General Estate Planning Concerns – Part 3 – Probate proceedings for an estate of a decedent

By : Stephen Manning | Category: Estate Planning | No Comments
24th Jul 2014
signing—Attorney in Longmeadow, MA

Probate proceedings for an estate of a decedent in Massachusetts

In the event a loved one is deceased and leaves real or personal property in his or her name, without any joint owner, transfer on death designation or named beneficiary, if applicable, it will be necessary to file a Petition in Probate Court for allowance of a Will, if there is one. If there is no Will, a Petition to Adjudicate Intestacy and Determine heirs may be required, or other petition to appoint a personal representative.
It has been just over two years since the new Uniform Probate Code was implemented in Massachusetts. It is important for members of families of recently deceased loved ones to consider engaging qualified counsel to provide appropriate advice and services to properly file any required probate petitions to administer the estates of those recently deceased.

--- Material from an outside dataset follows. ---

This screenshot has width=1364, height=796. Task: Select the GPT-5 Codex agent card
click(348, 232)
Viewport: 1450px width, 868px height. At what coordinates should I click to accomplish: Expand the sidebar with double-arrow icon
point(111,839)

1. There are several options:

A. An Informal Petition may be filed, but prior to doing so, a 7 day notice must be delivered to all heirs and/or devisees. The Informal Petition may probate a Will, and appoint a Personal Representative, formerly known as an Executor. If there is no Will, the Informal Petition would simply request appointment of a Personal Representative. If the decedent left a Will, typically the Will nominates and appoints a Personal Representative, however, if there is no Will, a legal heir may request appointment. The Informal Petition, if in order, will be allowed by a Magistrate of the Probate Court in a timely manner, and once allowed the Personal Representative must publish a notice of the appointment in a local newspaper or other approved publication.

B. A Formal Petition may also be appropriate to probate a Will, and appoint a Personal Representative. In addition, the Formal Petition may also adjudicate Intestacy (when the decedent dies without a Will) and determine the heirs. This may be appropriate when the only asset of the estate is real estate.

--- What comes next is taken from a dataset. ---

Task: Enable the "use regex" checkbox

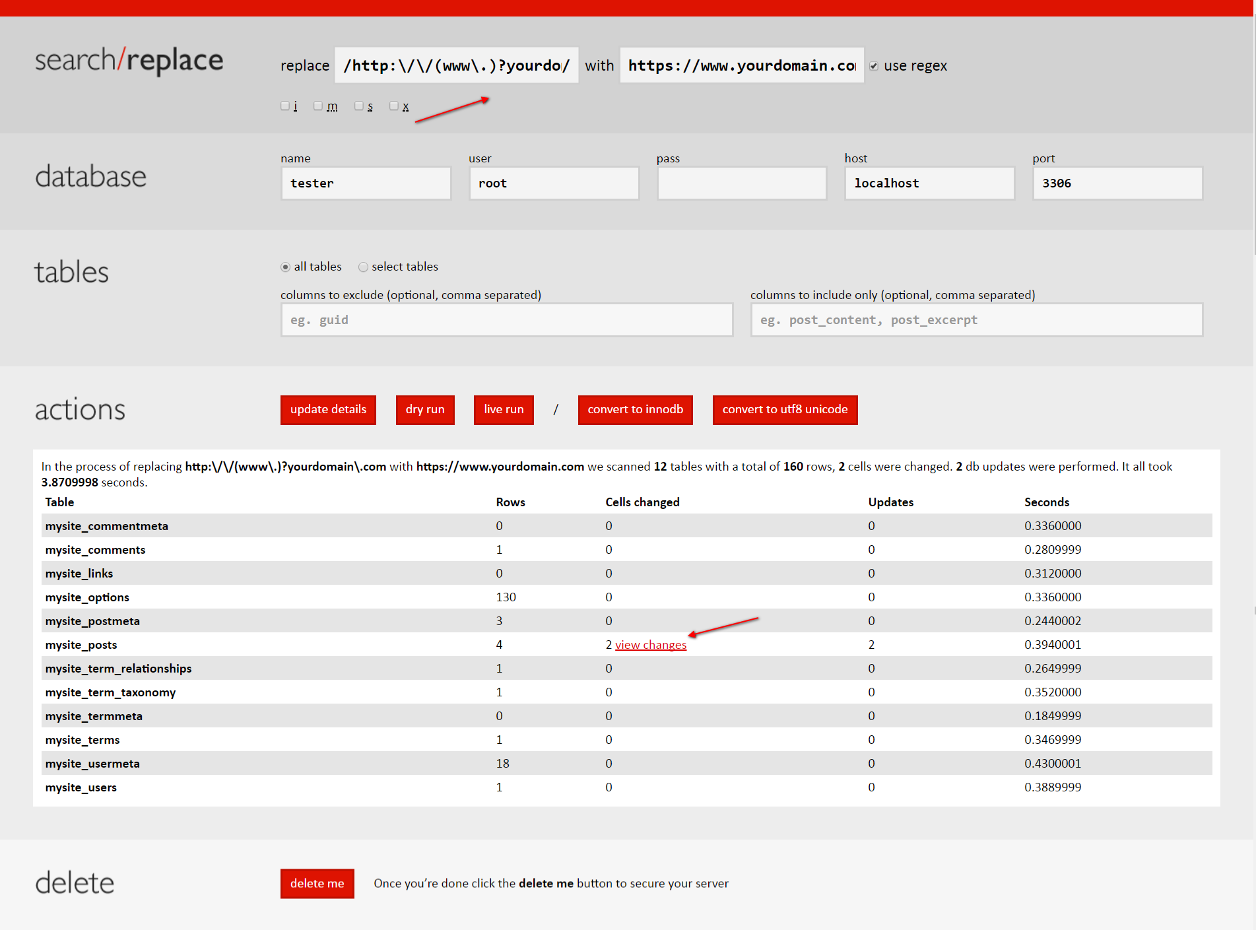Action: (874, 65)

C. There is also a proceeding that may be filed with the Court if the decedent had no real estate and had personal property having a value of $25,000.00, or less, exclusive of one motor vehicle. In such a case, once 30 days have elapsed from date of death, a Voluntary Administration proceeding may be filed with the Probate Court, specifically identifying the property, including the value of such property, for appointment of a Voluntary Personal Representative. This proceeding does not require any publication, nor any accounting or further filings with the Court.

2. Creditors of the estate, if any, must file claims and initiate action within one year after the date of decedent's death. Accordingly, it is prudent for the Personal Representative to retain funds in the estate until the expiration of the one year period and not make any final distributions to heirs or devisees until such time has expired.

3. The Personal Representative is required within 90 days of appointment to either file an Inventory of the assets of the estate and estimated values, or provide a copy to the devisees (if a Will) or the heirs (if intestacy), or both.

4. Real estate owned by the decedent may be sold by the Personal Representative without authority of the Court only if there is a Will, and the Will provides for a power of sale. If there is no power of sale contained in the Will, or if there is no Will, and the Personal Representative wishes to sell the real estate,, a Petition for License to Sell the Real Estate must be filed with the Probate Court for approval by the Court. Generally personal property of the estate such as a motor vehicle may be sold by the Personal Representative without a license.

5. Once the year from date of death has expired, any estate tax filings and fiduciary income tax returns, if any required, are filed, the estate may be closed and final distributions made to heirs and/or devisees. Additionally, the Personal Representative may also close the estate either formally by filing an account or providing a copy to the devisees or heirs, and file a Petition for Final Settlement of the Estate, or informally by simply filing a closing statement. If the Personal Representative chooses the informal closing, he or she must still provide an accounting to the devisees or heirs.

The above is a simple outline of some of the options and proceedings that are available to complete probate proceedings of a decedent's estate, in order that the personal representative and/or heirs of the decedent has the ability to collect the decedent's assets and distribute in accordance with a Will, if any, and if none, according to the legal heirs according to the laws of intestacy. It is the best practice to seek and engage qualified counsel to assist the personal representative in advising and attending to the appropriate procedures required by the law.